Document
The central piece of the module is the manifold tracing algorithm represented by the class Manifold_tracing. The manifold tracing algorithm takes as input a manifold of some dimension \(m\) embedded in \(\mathbb{R}^d\) represented by an intersection oracle (see Section Intersection oracle), a point on the manifold and an ambient triangulation (see Section Ambient triangulations). The output consists of one map (or two maps in the case of manifolds with boundary) from the \((d-m)\)-dimensional (and \((d-m+1)\)-dimensional in the case of manifolds with boundary) simplices in the ambient triangulation that intersect the manifold to their intersection points. From this output, it is possible to construct the cell complex of the piecewise-linear approximation of the input manifold.

Stated task
According to the manifold tracing passage, what three inputs does the algorithm take? The data after this passage isn't needed for the task.

Supplied data
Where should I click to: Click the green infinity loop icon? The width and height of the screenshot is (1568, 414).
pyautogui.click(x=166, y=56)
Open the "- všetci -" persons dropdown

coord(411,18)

Reply to the task
A manifold represented by an intersection oracle, a point on the manifold, and an ambient triangulation.